**PROVIDED TEXT:**
== == ==
Wednesday, July 11, 2007

Pittsburgh Post-Gazette

During a conference call with North American journalists that lasted fewer than 18 minutes yesterday, Sidney Crosby spoke French for fewer than 60 seconds, during which I was able to translate fewer than three words.

To be exact, two.

Here is that translation, from the French.

Very good.

Yes, tres bien, but when you think about it, even though Sid was answering a question about the prospect of visiting Calgary at some point on the NHL schedule that will be announced today, the entirety of everything he and Penguins general manager Ray Shero said could effectively have been distilled into two words without in any way misrepresenting the news.

Very good.

It is indeed tres bien that the Penguins and hockey's best player are contractually wed for the next six years, and for reasons far beyond the consistent numerology of the burgeoning phenomenon that is Sidney Crosby:

Born -- 8.7.87

Uniform No. -- 87.

Salary cap figure -- $8.7 million.

A player agent for seven years of a previous life, a front-office troubleshooter for twice as long, Shero went into the Crosby negotiations virtually immune to sticker shock, even the kind that manifests in digital symmetry.

"I don't have a crystal ball," Shero said. "But having six years to maintain our flexibility and see how our team develops is certainly important. By having Sidney signed and Ryan Whitney signed, we have the table set."
== == ==
**DATASET EXCERPT:**
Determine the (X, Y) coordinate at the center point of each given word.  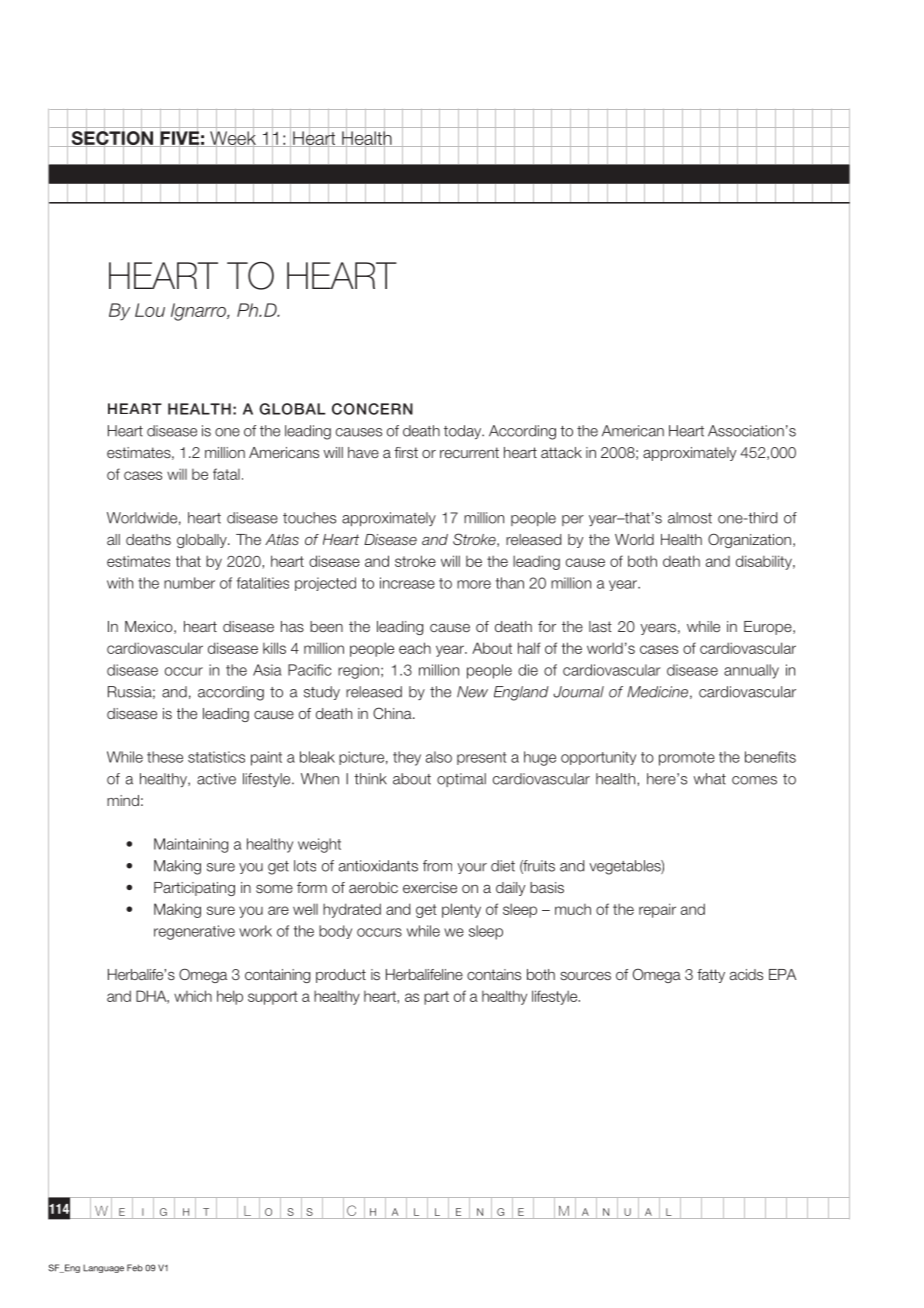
== == ==
**TASKS TO COMPLETE:**
1. In the Crosby column, condense the paragraph beginning "A player agent for seven years" into one shorter sentence that keeps its main facts.
2. Quote the Crosby column from "Yes, tres bien, but" to "in digital symmetry.".
3. Answer these questions from the Crosby column:
(a) How long did the conference call with North American journalists last?
(b) What is Crosby's uniform number?
(c) Besides Crosby, which player does Shero name as signed?

**FULL SOLUTIONS:**
1. Having been a player agent for seven years and a front-office troubleshooter for twice as long, Shero entered the Crosby negotiations almost immune to sticker shock, even the symmetrical kind.

2.
Yes, tres bien, but when you think about it, even though Sid was answering a question about the prospect of visiting Calgary at some point on the NHL schedule that will be announced today, the entirety of everything he and Penguins general manager Ray Shero said could effectively have been distilled into two words without in any way misrepresenting the news.

Very good.

It is indeed tres bien that the Penguins and hockey's best player are contractually wed for the next six years, and for reasons far beyond the consistent numerology of the burgeoning phenomenon that is Sidney Crosby:

Born -- 8.7.87

Uniform No. -- 87.

Salary cap figure -- $8.7 million.

A player agent for seven years of a previous life, a front-office troubleshooter for twice as long, Shero went into the Crosby negotiations virtually immune to sticker shock, even the kind that manifests in digital symmetry.

3.
(a) Fewer than 18 minutes.
(b) 87.
(c) Ryan Whitney.